Six Mountain Hikes In Spain
There are so many different mountain hikes in Spain, that it would take a complete book to fully detail and collect all of the options offered by the geography of the Iberian peninsula.
This article briefly describes some of these hikes. Each one stands out for its special characteristics, degree of difficulty or risk, its beauty and aesthetic component, and historical significance. Additionally, all of them will have some particular interest to those who wish to explore the nature of the mountains.
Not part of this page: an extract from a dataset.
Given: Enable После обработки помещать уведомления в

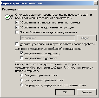Looking at the screenshot, I should coord(17,32).
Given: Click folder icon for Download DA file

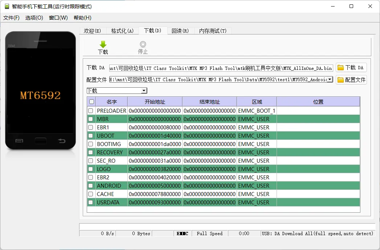Looking at the screenshot, I should 340,68.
Six mountain hikes in Spain
The Caminito del Rey
In the province of Malaga, you will find the Guadalhorce river. Along the river, there is a particular path called the Caminito del Rey, named after a visit made by the monarch Alfonso XIII, in 1921.
The path was built for a practical use. In the first two years of the 20th century, the Sociedad Hidroeléctrica del Chorro created the walkway in order to give its workers a path through which to transport materials to work sites.
Its particular, the dangerous footbridges are popular with hikers and they make up a large part of the route. These bridges make up around three of the total five mile distance. It takes between three and four hours to cross them in a one-way trip. Additionally, you can complete the return trip via buses that offer this service.
This route is located in the Sierra de Gredos, in the province of Ávila, and is a favorite among veteran rock climbers, due to its steep elevations. The route’s final destination is Pico de Mira, which is 7,687 ft high. When you arrive there, it quickly becomes obvious that the effort will be worth it. This is thanks to the extraordinary views that await at the end.
The hike features around 40 granite peaks. The term galayo originates from an Arabic way of saying “bare rocks that rise in a mountain.” You can travel the route’s 6.84 miles, in around six hours, and you also have options to complete the route via a mountain bike.
The Carlos V Route
One of the best mountain hikes in Spain that will also allow you to recreate a historical journey, is the Carlos V Route. The hike replicates the crossing made by Carlos V of Germany through a route in Cáceres. In 1557, the monarch moved from Tornavacas and Jarandilla de la Vera, to the monastery of Yuste, where he lived for the last part of his life.
The route is beautiful, with a landscape full of monuments, rivers, and native vegetation. It is about 15.5 miles long and can be traveled across in around eight or nine hours, with some steep inclines for the more experienced hikers.
The Oma Forest
This is one of the most beautiful mountain hikes in Spain due to its artistic character. Located in the Basque country, this place is also known as the Painted Forest. Along the routes, hikers can see large trees that have been painted by the artist, Agustin Ibarrola.
The artist painted the trunks with strips of color and shapes. When you look at the paintings from a certain perspective, they form coherent sets. The result is 47 different figures. The forest is located in the Oma Valley, which you can reach from the Santimamiñe caves in Kortezubi.
The trail is full of abundant and beautiful vegetation. It is about 4.4 miles long and you can complete it in about two hours. Of course, this is not taking into account the additional time it takes to view and contemplate the beautiful tree paintings.
In the province of Zamora is the Sanabria Lake, located in the national park of the same name. It is one of the largest in the Iberian peninsula.
This hike begins at the Laguna de los Peces and ends at the Peña Trevinca. The trip covers a total of 14.9 miles (round trip), and can be completed in around eight hours. This route is really only suitable for mountaineers with a lot of experience. You will thoroughly enjoy the imposing landscape, full of canyons, rugged valleys, and rural villages.
Cueva de los Chorros
The journey to the mouth of the Mundo river is another of the great mountain hikes in Spain. It is particularly worth a visit for those who consider themselves good hikers. The hike features an impressive grotto, more than 320 ft high, from which rain and snowfall cascade down. This is the Cueva de los Chorros.
The beautiful waterfall makes the effort worth it for whoever comes in search of it, via a route that is not very difficult to complete. It is only a 2.5 mile round trip, and is definitely worth the adrenaline you’ll experience while climbing steep inclines in complete darkness and traversing down narrow slopes.
You can complete this adventure in around two and a half hours of hiking. We do not recommend that you enter the cave farther than 490 ft, in order to avoid getting lost or hurt.